American computer programmer

Jeremie Miller (born c. ) is an American software developer and entrepreneur best known for his role in the development of Jabber and the release of jabberd, an early implementation of an XMPP server, in 1999. His work contributed to the standardization of the Extensible Messaging and Presence Protocol (XMPP) by the Internet Engineering Task Force in 2004, and variations of XMPP have since been implemented on WhatsApp, Kik Messenger, and Zoom.

In 2007, Miller became the technical lead for Wikia Search, an open-source search engine initiative. He later co-founded Singly, Inc. in 2010, which introduced Telehash and Locker. The company was later acquired by Appcelerator in 2013. Currently, Miller sits on the board of directors for Bluesky, a social media platform.

==Biography==

Miller is from Cascade, Iowa, and lives in Denver, Colorado.

Miller began developing software on his farm in Iowa. He attended Iowa State University where he studied computer and electrical design. He broke off his studies early in 1995 to join an Internet startup company.

He began working on Jabber in 1998, and later released jabberd, the first implementation of an XMPP server, on January 4, 1999. He also wrote one of the first XML parsers in JavaScript.

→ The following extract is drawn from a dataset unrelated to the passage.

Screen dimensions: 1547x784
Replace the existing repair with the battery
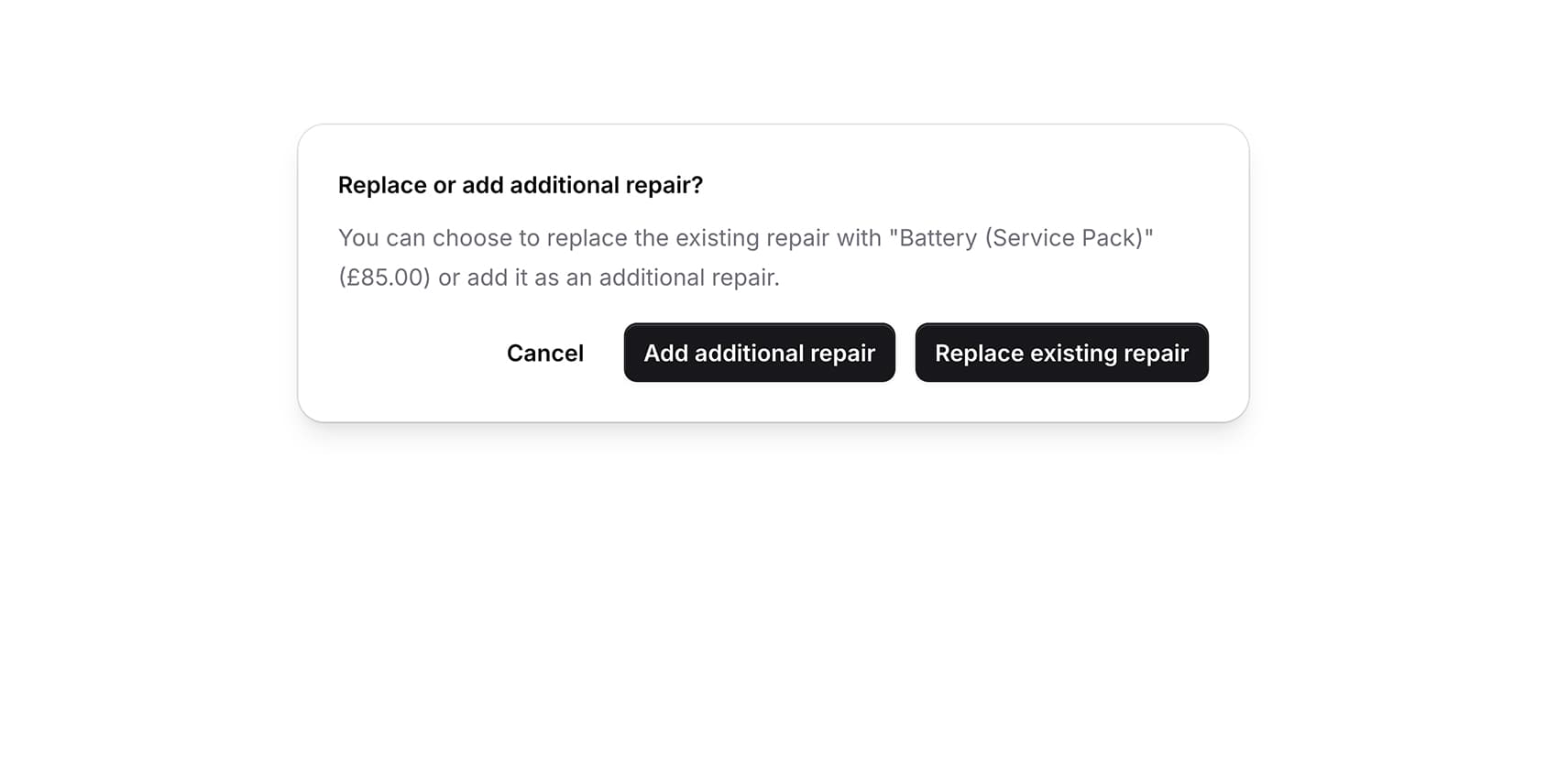coord(1061,354)
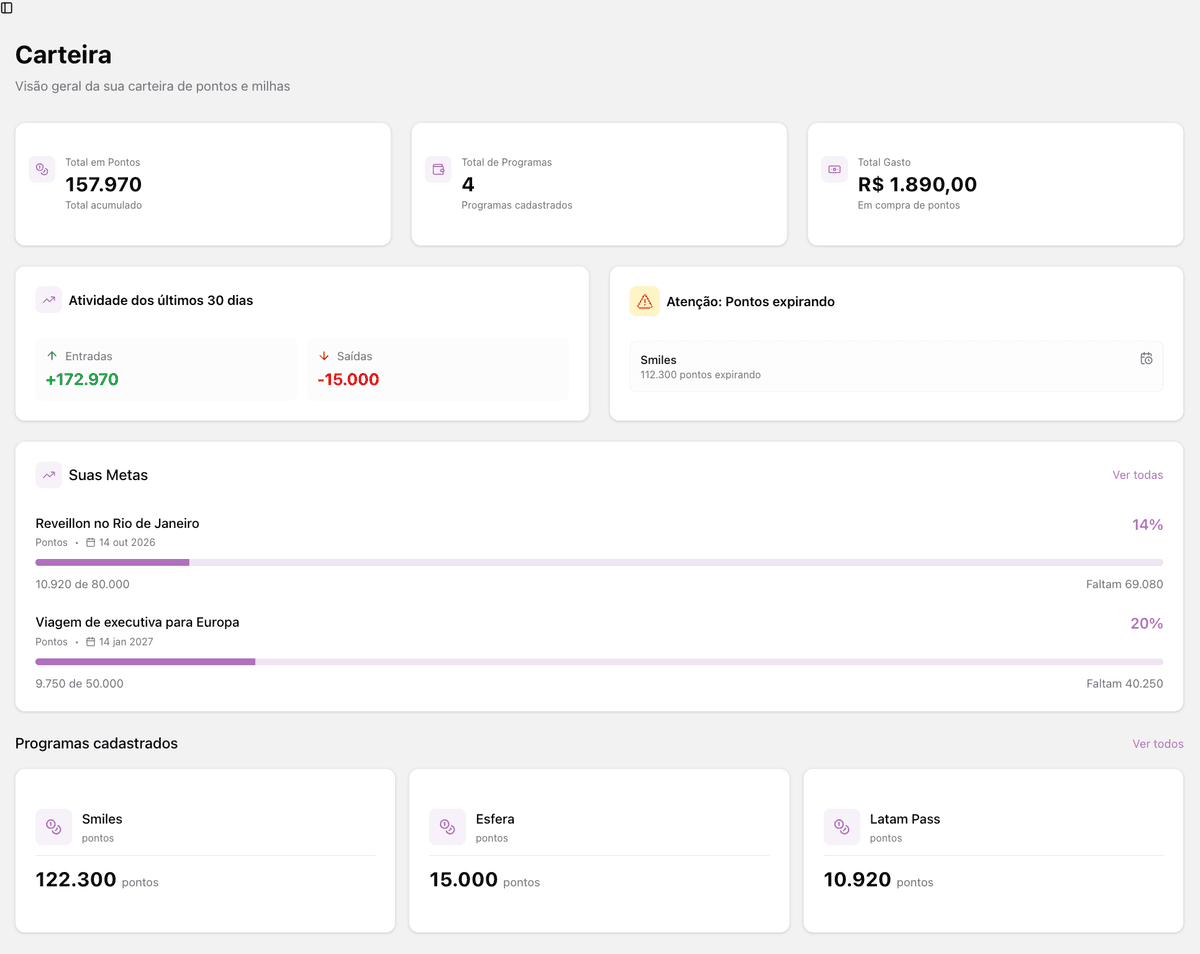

The release of jabberd 1.0 in May 2000, including protocols for real-time XML streaming by Jeremie Miller and the open-source community, were the basis for XMPP when it was standardized by the Internet Engineering Task Force in RFC 3920 and RFC 3921 during October 2004. Variations of XMPP based on Miller's work have since been adopted by WhatsApp, Kik Messenger, and Zoom (software).

In May 2007, he was hired at Wikia to be technical lead for a project to create an open search engine called Wikia Search.
Miller co-founded a company called Singly in 2010, which announced the Locker Project in 2011 and TeleHash projects.

Singly was acquired by Appcelerator in August 2013 on undisclosed terms.